▶ **Directions for this task**: Report every line of the data that includes "chart".

Segment Open

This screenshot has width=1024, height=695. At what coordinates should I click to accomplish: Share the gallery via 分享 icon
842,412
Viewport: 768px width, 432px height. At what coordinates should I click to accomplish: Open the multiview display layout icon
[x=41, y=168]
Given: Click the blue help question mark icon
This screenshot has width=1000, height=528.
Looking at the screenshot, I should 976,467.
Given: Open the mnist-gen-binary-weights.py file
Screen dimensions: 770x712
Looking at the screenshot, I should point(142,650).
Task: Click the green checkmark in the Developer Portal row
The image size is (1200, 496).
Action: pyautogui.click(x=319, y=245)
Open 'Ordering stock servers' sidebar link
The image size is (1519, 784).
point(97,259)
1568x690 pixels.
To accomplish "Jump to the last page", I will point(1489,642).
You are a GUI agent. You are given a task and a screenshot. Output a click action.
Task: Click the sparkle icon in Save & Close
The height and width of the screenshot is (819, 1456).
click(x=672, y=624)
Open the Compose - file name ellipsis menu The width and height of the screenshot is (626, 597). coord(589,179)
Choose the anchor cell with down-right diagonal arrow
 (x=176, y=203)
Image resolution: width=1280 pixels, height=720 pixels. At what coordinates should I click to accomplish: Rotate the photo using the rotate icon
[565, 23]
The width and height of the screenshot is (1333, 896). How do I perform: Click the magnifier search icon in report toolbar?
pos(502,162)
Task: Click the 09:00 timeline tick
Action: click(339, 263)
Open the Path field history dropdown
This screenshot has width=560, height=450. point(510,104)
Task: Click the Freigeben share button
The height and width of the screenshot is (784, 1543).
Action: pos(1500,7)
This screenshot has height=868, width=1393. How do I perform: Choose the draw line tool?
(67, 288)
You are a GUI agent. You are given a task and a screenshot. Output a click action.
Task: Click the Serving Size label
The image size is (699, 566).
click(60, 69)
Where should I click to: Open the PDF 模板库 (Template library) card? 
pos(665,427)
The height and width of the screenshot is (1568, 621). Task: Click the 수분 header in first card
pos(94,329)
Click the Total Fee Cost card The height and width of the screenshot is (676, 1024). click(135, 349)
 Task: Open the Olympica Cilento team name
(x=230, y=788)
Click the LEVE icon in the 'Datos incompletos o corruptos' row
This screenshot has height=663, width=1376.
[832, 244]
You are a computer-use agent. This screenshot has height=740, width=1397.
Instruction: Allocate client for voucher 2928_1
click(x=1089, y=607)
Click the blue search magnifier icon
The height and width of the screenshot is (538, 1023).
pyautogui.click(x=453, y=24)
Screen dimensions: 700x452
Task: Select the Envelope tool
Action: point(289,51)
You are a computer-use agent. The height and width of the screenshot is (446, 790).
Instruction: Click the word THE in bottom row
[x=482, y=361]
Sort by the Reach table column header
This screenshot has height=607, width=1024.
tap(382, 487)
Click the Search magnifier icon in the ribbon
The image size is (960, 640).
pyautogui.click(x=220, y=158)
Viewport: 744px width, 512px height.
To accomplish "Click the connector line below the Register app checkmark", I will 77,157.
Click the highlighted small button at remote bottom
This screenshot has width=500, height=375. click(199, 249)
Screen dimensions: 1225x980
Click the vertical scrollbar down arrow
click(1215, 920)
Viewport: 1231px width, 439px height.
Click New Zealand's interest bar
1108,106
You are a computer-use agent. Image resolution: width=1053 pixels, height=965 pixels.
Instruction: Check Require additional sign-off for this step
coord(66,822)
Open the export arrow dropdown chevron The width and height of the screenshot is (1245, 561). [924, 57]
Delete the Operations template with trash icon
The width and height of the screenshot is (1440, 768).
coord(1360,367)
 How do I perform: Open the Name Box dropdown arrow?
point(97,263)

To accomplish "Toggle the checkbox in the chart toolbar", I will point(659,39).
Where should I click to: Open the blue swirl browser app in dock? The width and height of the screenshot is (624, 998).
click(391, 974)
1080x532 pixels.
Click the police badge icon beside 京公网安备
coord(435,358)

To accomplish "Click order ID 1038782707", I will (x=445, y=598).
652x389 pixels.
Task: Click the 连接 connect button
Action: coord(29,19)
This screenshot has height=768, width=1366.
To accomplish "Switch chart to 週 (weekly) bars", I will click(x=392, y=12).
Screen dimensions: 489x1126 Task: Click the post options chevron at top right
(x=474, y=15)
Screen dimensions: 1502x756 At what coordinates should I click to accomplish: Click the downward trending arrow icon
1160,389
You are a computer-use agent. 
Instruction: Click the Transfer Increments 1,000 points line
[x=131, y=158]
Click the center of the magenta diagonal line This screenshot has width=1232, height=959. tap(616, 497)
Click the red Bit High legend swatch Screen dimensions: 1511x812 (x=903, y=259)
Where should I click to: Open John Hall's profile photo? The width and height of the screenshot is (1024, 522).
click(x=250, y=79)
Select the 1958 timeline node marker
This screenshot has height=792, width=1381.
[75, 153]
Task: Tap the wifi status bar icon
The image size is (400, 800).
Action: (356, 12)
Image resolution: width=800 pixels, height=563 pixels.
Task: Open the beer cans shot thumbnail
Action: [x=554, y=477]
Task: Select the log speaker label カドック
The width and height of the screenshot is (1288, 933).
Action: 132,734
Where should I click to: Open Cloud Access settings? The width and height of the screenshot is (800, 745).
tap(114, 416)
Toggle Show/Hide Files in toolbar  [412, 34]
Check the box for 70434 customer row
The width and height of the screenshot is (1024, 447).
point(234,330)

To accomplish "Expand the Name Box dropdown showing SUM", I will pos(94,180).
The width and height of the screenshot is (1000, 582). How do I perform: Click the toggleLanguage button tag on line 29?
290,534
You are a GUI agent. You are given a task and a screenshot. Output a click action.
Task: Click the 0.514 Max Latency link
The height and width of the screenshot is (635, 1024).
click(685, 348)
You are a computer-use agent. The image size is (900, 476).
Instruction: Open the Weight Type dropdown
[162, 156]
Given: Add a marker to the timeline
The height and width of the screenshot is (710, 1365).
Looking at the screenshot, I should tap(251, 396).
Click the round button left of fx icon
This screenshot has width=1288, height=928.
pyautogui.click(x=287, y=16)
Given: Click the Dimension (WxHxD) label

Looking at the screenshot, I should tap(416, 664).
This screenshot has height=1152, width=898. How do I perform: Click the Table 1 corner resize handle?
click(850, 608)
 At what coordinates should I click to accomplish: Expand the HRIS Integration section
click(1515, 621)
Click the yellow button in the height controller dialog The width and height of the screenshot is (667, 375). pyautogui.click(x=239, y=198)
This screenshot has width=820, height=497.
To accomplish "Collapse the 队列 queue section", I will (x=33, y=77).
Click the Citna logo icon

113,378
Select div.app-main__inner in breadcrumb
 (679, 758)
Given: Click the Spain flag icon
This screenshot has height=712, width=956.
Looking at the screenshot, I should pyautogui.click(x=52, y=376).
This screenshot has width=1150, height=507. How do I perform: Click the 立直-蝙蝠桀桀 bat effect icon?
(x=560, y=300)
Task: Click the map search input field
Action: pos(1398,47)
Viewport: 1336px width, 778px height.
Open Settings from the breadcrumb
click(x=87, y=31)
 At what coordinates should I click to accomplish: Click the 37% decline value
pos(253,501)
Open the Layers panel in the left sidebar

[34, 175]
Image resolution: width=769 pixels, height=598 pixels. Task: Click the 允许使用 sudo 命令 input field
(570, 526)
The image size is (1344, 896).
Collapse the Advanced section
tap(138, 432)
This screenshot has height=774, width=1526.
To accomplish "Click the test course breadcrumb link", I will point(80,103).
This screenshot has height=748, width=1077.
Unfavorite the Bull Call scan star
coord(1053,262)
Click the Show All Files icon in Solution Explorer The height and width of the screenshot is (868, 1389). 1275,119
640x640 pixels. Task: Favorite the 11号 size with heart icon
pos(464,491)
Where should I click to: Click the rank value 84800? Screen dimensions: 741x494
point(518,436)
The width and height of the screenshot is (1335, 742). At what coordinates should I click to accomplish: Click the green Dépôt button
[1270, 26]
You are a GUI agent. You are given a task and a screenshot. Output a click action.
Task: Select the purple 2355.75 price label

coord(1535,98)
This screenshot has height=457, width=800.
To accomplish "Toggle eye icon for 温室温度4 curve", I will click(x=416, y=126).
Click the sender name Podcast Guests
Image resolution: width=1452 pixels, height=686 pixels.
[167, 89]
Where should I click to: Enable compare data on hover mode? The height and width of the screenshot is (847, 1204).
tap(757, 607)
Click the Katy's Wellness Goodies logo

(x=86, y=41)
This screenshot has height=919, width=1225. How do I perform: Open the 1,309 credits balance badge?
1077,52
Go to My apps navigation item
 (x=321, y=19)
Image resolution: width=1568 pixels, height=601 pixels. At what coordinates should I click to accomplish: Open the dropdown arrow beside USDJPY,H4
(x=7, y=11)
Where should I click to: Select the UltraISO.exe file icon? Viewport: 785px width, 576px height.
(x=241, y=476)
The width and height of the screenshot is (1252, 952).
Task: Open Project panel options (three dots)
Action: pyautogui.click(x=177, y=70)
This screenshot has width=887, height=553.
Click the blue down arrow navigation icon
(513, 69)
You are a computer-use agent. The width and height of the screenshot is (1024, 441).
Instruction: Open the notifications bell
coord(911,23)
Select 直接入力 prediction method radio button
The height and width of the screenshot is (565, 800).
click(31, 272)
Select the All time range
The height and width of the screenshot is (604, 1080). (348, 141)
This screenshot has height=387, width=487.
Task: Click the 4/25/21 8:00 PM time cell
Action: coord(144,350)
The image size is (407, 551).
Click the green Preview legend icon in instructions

Segment Closed

▶ **Solution to the exercise**:
To accomplish "Toggle the checkbox in the chart toolbar", I will point(659,39).
To accomplish "Switch chart to 週 (weekly) bars", I will click(x=392, y=12).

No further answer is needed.